4) Make tasks more manageable
There are two ways that I make big, complicated tasks more manageable.
First, I break them up into smaller tasks.
It’s a lot easier to motivate myself to outline a post, and then to fill in the paragraphs, and then to come up with a title, and then to edit it, and then to publish it, and then to promote it, than it is to motivate myself to tackle a project called “Publish blog post” all at once.
Second, I power-block my time and dedicate it to a specific task. For example, I’ll block off 2 hours to do nothing but answer customer support emails.
In those two hours, support emails are the only things getting my attention, so even if I’m not ultra-productive, I’m guaranteed to make some progress on the task.
And it goes without saying that some progress is better than nothing.
4 Practical Tips For Working Smarter
If hard work is the minimum requirement, working smart is the multiplier that turns that hard work into meaningful results faster and more efficiently than you could ever imagine.
Here are four tips that have helped me work smarter.
1) Delegate strategically (and do it right)
Want to make the most of your time spent working hard?
Then spend it on doing the most high-ROI tasks you can, and delegate or automate (more on that below) everything else.
You can do this even if you don’t have people reporting to you: sites like Fancy Hands and Fiverr mean that small, less-important tasks that take up valuable time (and, importantly, focus) can be delegated cheaply.
But here’s the catch: delegating only saves you time if you do it right.
That means taking the time upfront to find great resources for help, and writing very clear, very descriptive (more descriptive than you think) instructions for the tasks you want done.
We’ve had some success finding virtual assistants using the method that Sarah Householder recommends in her amazing Quora post:
Take the time to do this once and you’ll save time on tasks forever.
2) Automate recurring tasks
Some tasks can be delegated to technology.
A perfect example of this is typing: there are almost certainly phrases that you type multiple times per day.
Rather than spending 20 seconds to type a phrase, create a text shortcut for that phrase using a tool like aText, or, like we do, create a “Common Reply” in your help desk software.
You can also automate recurring tasks using Zapier.
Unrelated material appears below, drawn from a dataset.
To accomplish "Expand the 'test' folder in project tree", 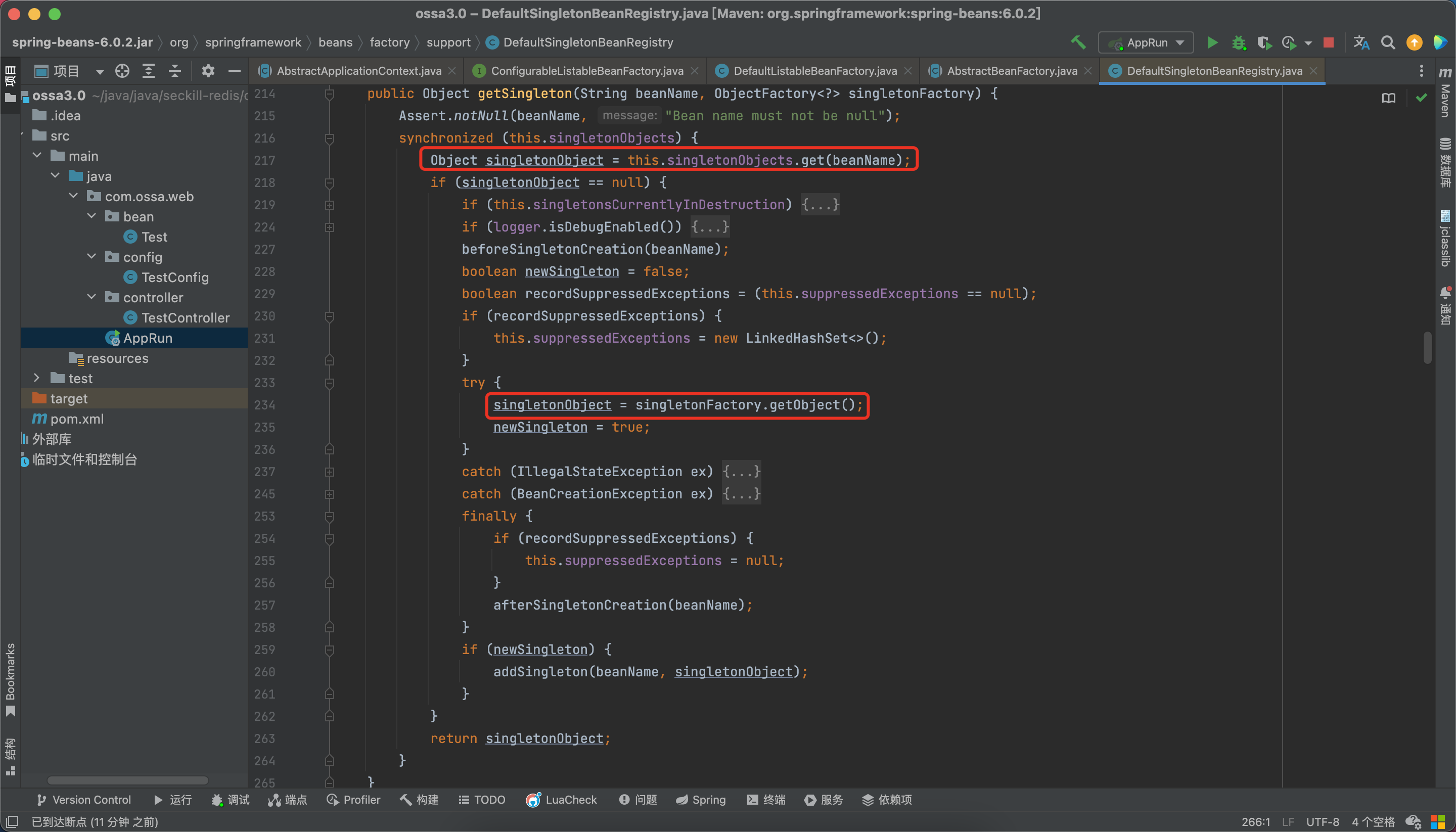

If you spend any time at all generating reports or spreadsheets, take a few hours to connect all of the data sources you pull from to a Google Sheet using Zapier, and you’ll be amazed at how much time you save.
3) Take breaks
When I look out my window and see that the surf is looking particularly good that day, I feel no guilt about taking my board to the beach for a couple of hours.
It’s a welcome release, and doing something I love helps me get out of my “work” head. More often than not, I come back to work refreshed, relaxed and ready to tackle the next big task.
The impromptu breaks are great, but perhaps even more important are scheduled breaks.
I don’t know many people who can be “on” for eight hours straight. But rather than being “on” for an hour or so, taking a break, and then getting back to work, many people spend most of their workday in a half-productive/half-distracted purgatory.
I find that scheduling breaks helps me stay a lot more focused in my “on” time, because I know that there’s a hard stop bearing down on me.
4) Pick a tool, any tool, and use it
Pick a project management tool—literally almost any tool—and use it religiously.
Really though, it doesn’t matter nearly as much what you use, as long as you pick something and use it consistently across your entire team.
It saves a massive amount of time on “syncing up” and meetings that probably don’t need to happen.
I don’t mean for this post to be a rant, even though it may start off sounding that way.
My hope is that it has given you some actionable tips for working hard and smart; both of which are necessary if your goals are as ambitious as ours.